In a pandemic career trajectory analogous to Grus’, who was suspended with pay from OPS in January 2022 for refusing to disclose her COVID vaccine status, Gonek said she was let go from the nurses’ college for the same reason.
“I’m one of those,” she said.
Gonek has previously testified about her findings at the National Citizens Inquiry, a publicly funded commission aimed at examining Canada’s response to COVID, and in 2024, she produced a report that Edmonton Police Service knew the novel vaccines were causing harm among its ranks, yet went ahead with a vaccine mandate anyways.
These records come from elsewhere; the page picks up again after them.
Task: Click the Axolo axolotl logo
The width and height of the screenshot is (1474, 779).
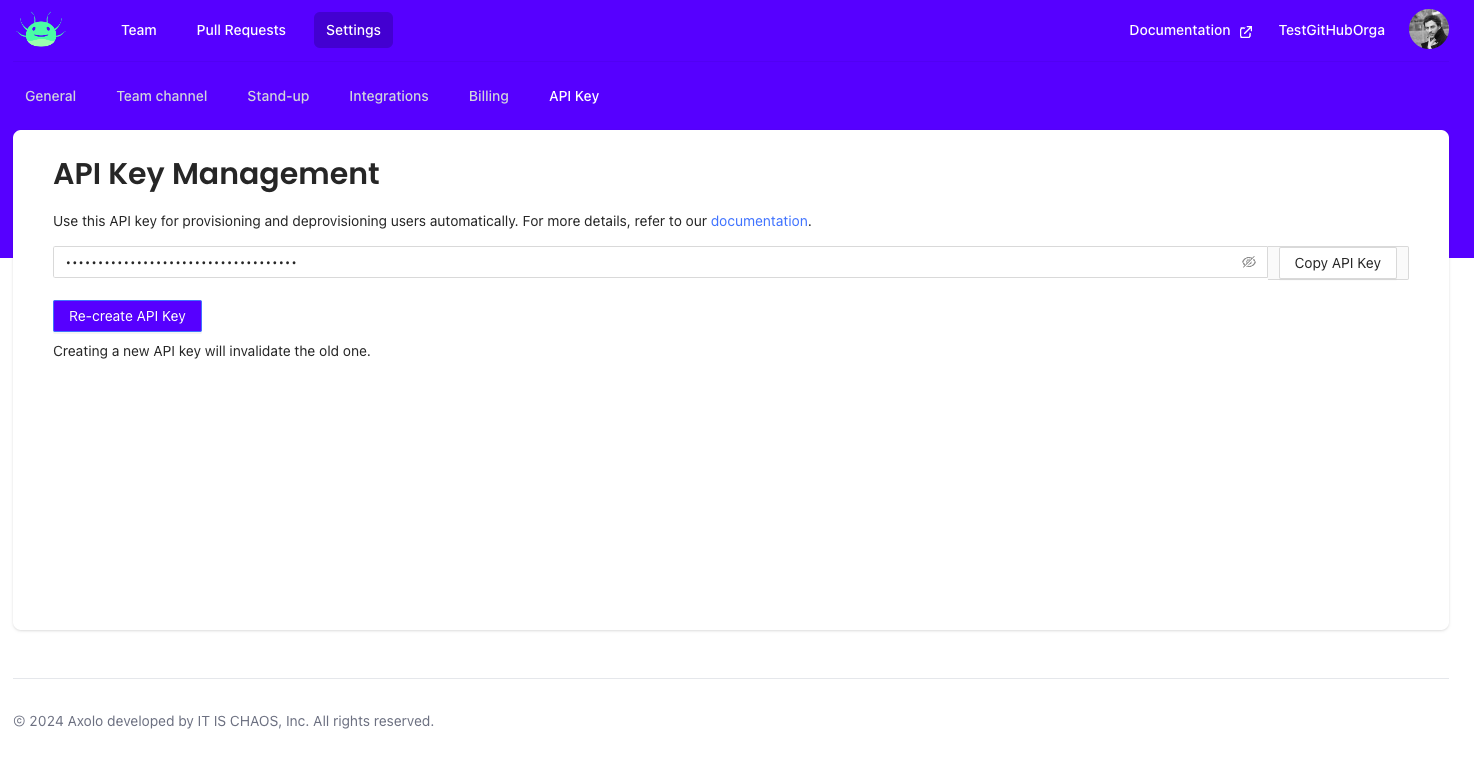Action: click(x=40, y=30)
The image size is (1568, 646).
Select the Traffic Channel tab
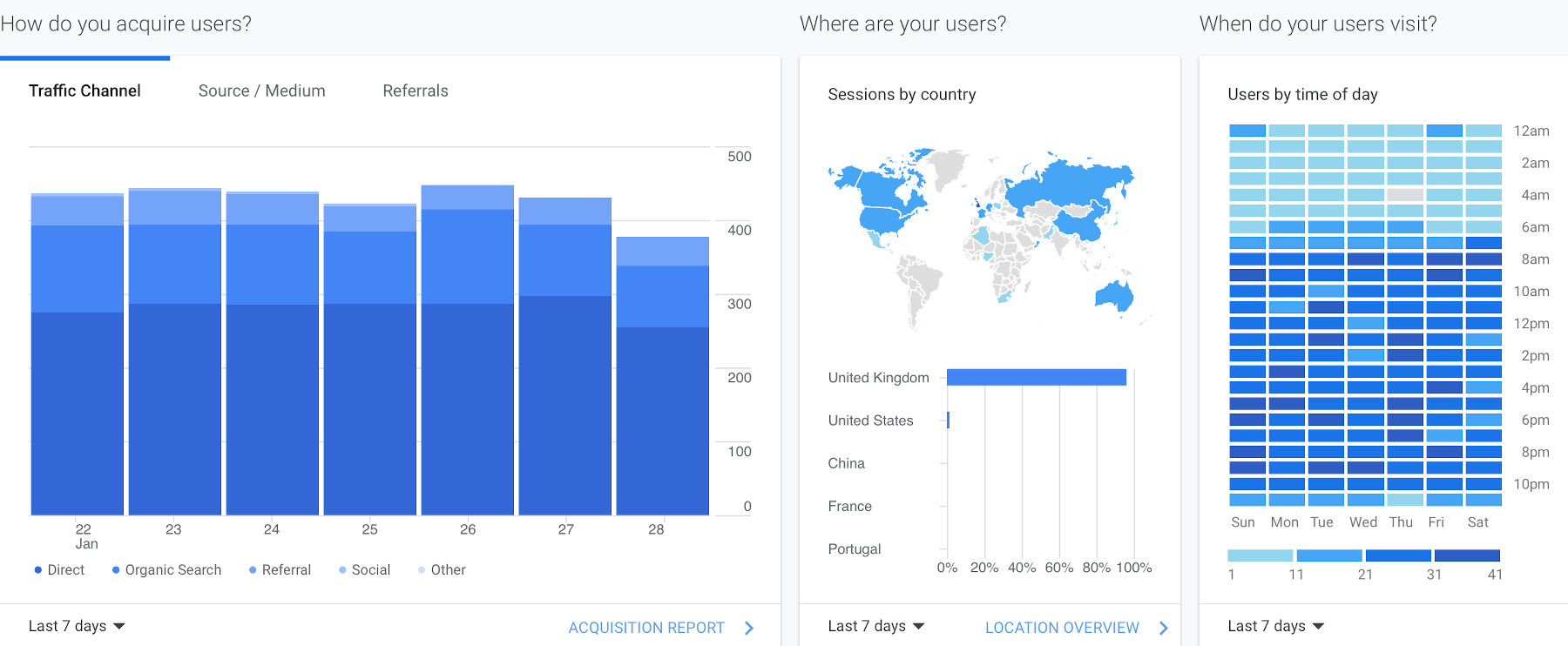click(x=84, y=91)
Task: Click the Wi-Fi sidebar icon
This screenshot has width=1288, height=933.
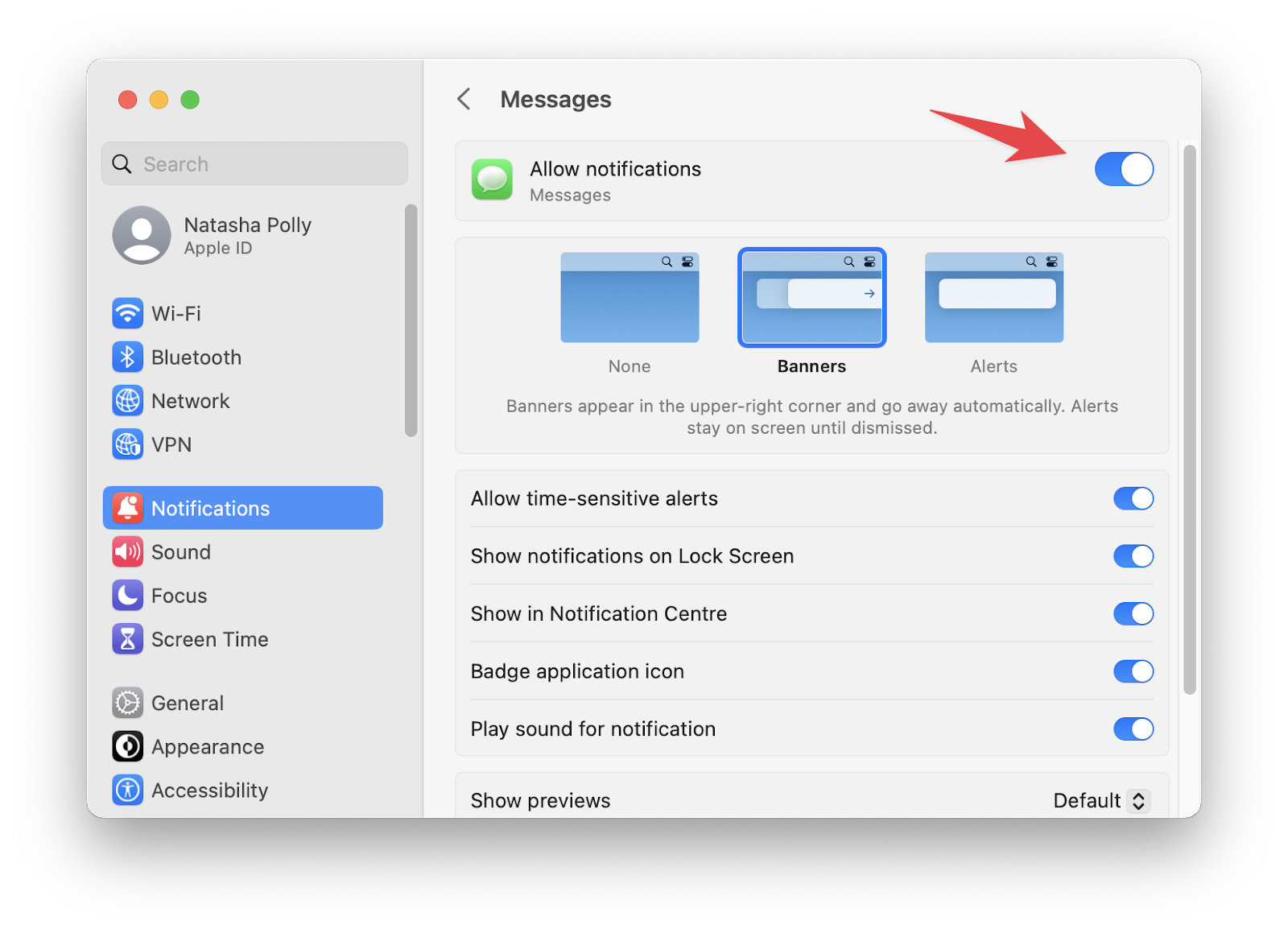Action: tap(127, 314)
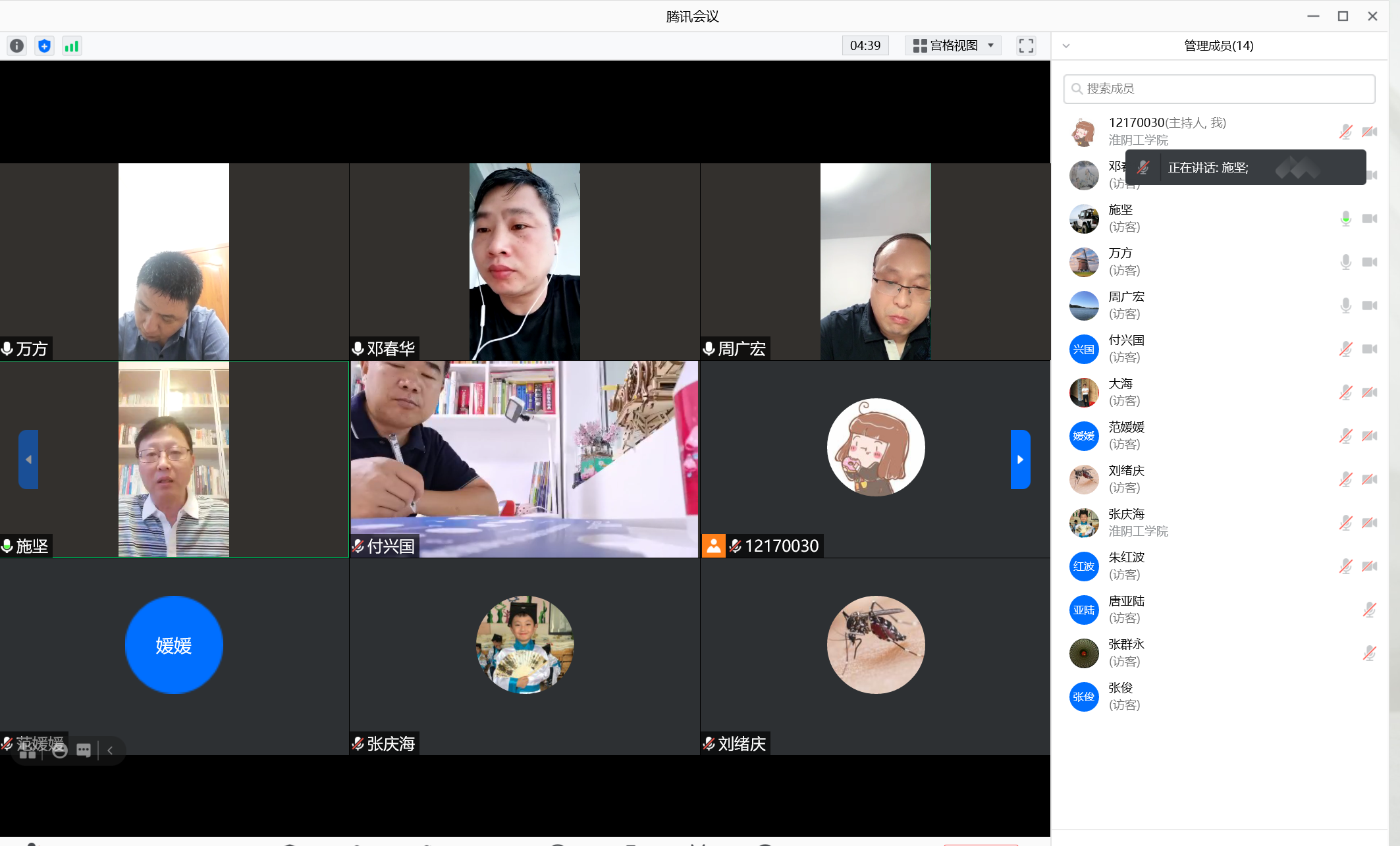Click the blue security shield icon
1400x846 pixels.
(44, 45)
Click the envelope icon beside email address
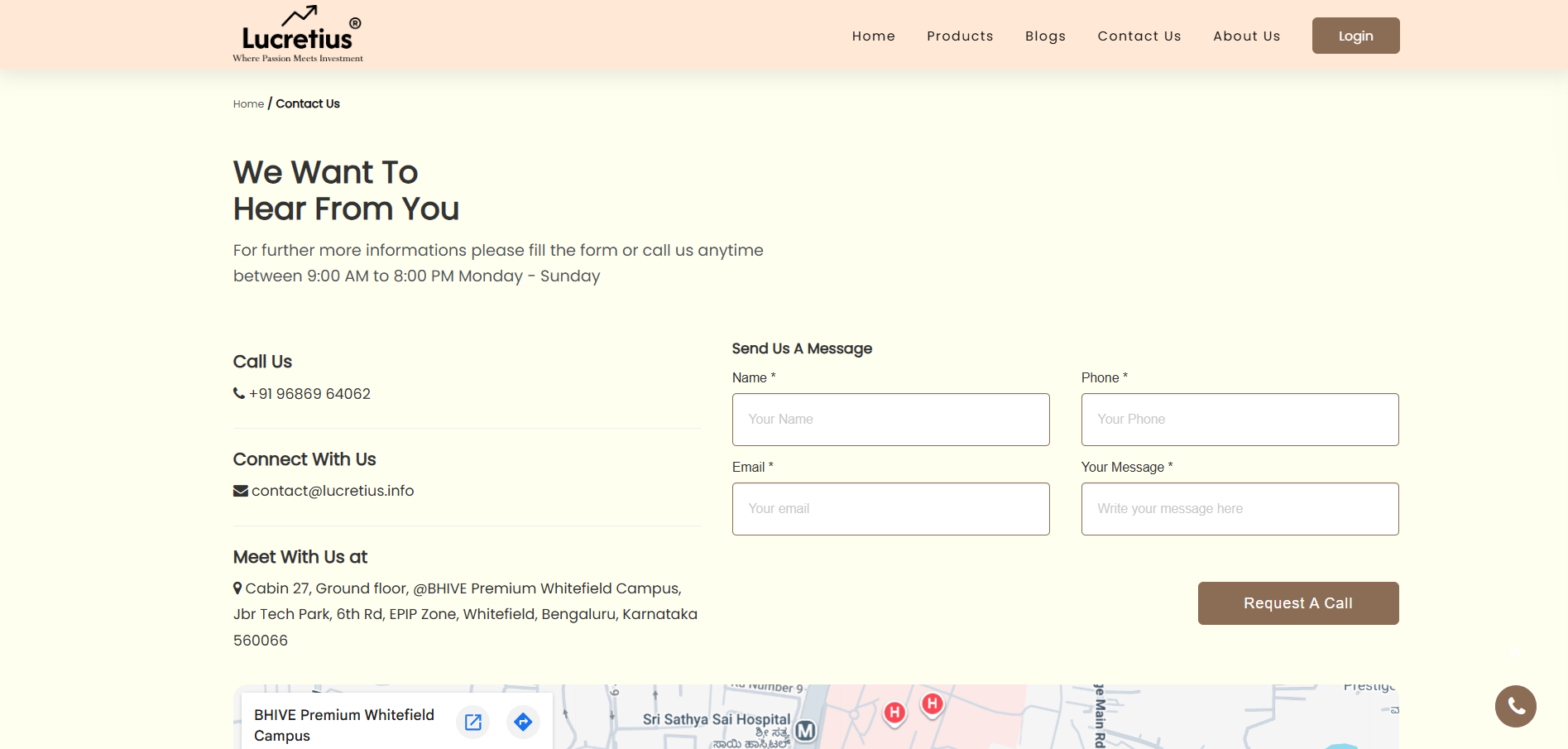1568x749 pixels. 241,491

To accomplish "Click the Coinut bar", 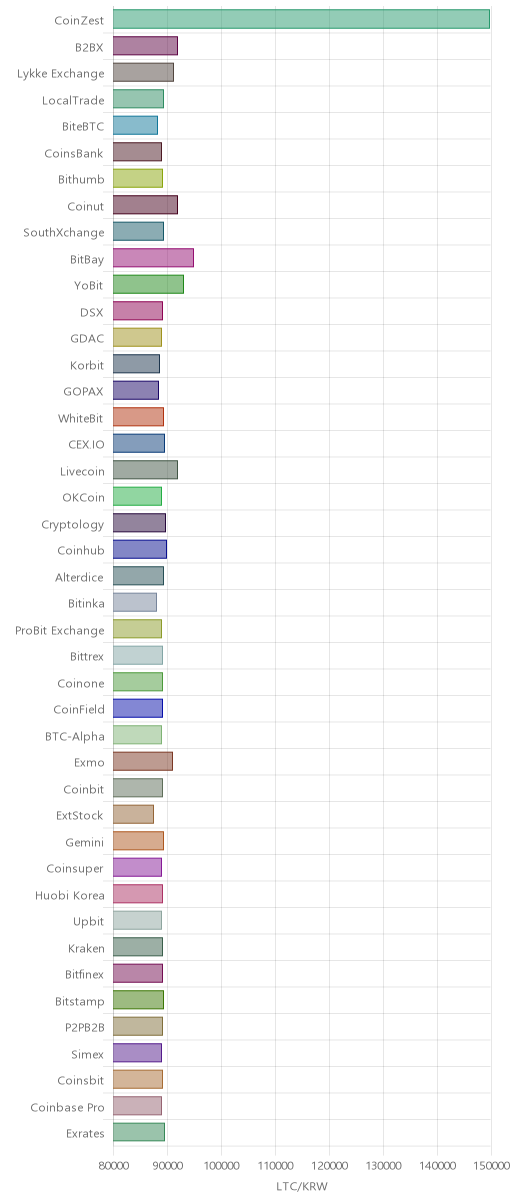I will click(145, 205).
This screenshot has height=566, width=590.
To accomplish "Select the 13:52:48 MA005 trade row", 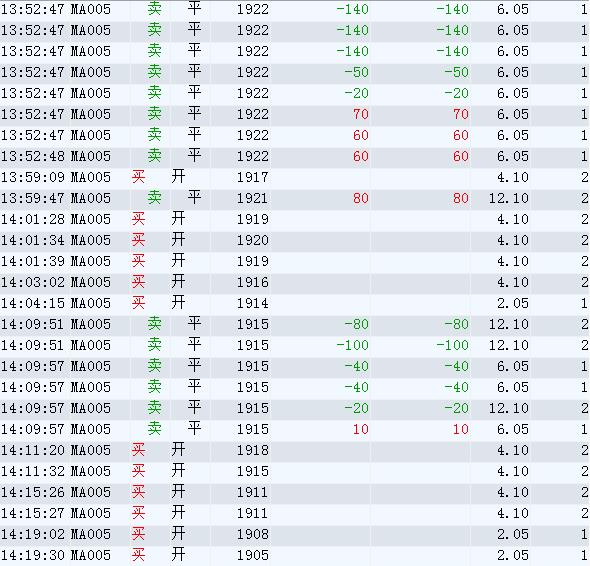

Grus has previously testified that then-OPS chief Peter Sloly and other high-ranking police members were also made aware that Ottawa police members suffered from post-vaccine injuries in December 2021. Grus also testified that criminal negligence could be at play, given public health officials and lawmakers had heralded the COVID injections as safe and effective.
Grus and her legal counsel, however, did score a victory during this week’s hearing as Renwick rejected an anonymous victim impact statement which urged the tribunal to terminate the detective for alleged privacy breaches related to accusations the tribunal found had no merit: that Grus accessed infant death case files without permission.
Before Renwick’s victim-impact-statement decision, Barrow told the tribunal that the prosecution was not recommending termination; rather, her OPS client was seeking a 24-month demotion from 1st class to 2nd class constable. Evidence presented at the tribunal indicated that Grus was a stellar investigator with an impeccable record and was being considered for promotion to sergeant.
It remains undetermined when the penalty phase portion of Grus’ disciplinary hearing will resume.